Passage to read:
━━━━━━━━━━

Bugs in the multi-factor authentication system used by Microsoft’s cloud-based office productivity platform, Microsoft 365, opened the door for hackers to access cloud applications via a bypass of the security system, according to researchers at Proofpoint.
The flaws exist in the implementation of what is called the WS-Trust specification in cloud environments where WS-Trust is enabled and used with Microsoft 365, formerly called Office 365. WS-Trust is an OASIS standard that provides extensions to WS-Security and is used for renewing and validating security tokens, brokering trust relationships – part of a secure message-exchange architecture.
The Organization for the Advancement of Structured Information Standards (OASIS), is a non-profit consortium that promotes open standards in security.
The issue, researchers said, is that WS-Trust is an “inherently insecure protocol” and that Microsoft Identity Providers (IDPs) implemented the specifications with various bugs.
“Due to the way Microsoft 365 session login is designed, an attacker could gain full access to the target’s account (including mail, files, contacts, data and more),” Itir Clarke, senior product marketing manager for Proofpoint’s Cloud Access Security Broker, in a report posted online Tuesday. “Furthermore, these vulnerabilities could also be used to gain access to various other Microsoft- provided cloud services, including production and development environments such as Azure and Visual Studio.”
She said the Microsoft implementation of the standard gives attackers a number of ways to bypass MFA and access its cloud services, paving the way for various attacks–including real-time phishing, channel hijacking and the use of legacy protocols.
“In some cases, an attacker could spoof [an] IP address to bypass MFA via a simple request header manipulation,” she wrote. In another case, Clarke said, an attacker could alter the user-agent header and cause the Identity Provider to misidentify the protocol.
“In all cases, Microsoft logs the connection as ‘Modern Authentication’ due to the exploit pivoting from legacy protocol to the modern one. Unaware of the situation and the risks involved, the administrators and security professionals monitoring the tenant would see the connection as made via Modern Authentication.”

━━━━━━━━━━

Data block:
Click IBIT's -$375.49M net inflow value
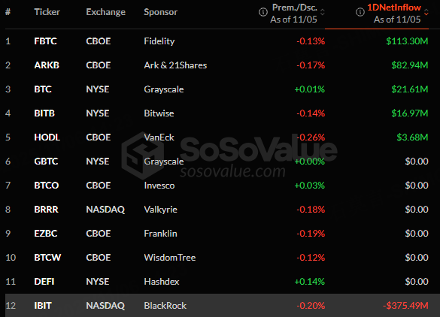This screenshot has height=317, width=440. [x=405, y=306]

━━━━━━━━━━

What to work on:
Return, word for word, the part of the Microsoft 365 MFA article starting at "She said the" and ending at "misidentify the protocol.".

Output of the exercise:
She said the Microsoft implementation of the standard gives attackers a number of ways to bypass MFA and access its cloud services, paving the way for various attacks–including real-time phishing, channel hijacking and the use of legacy protocols.
“In some cases, an attacker could spoof [an] IP address to bypass MFA via a simple request header manipulation,” she wrote. In another case, Clarke said, an attacker could alter the user-agent header and cause the Identity Provider to misidentify the protocol.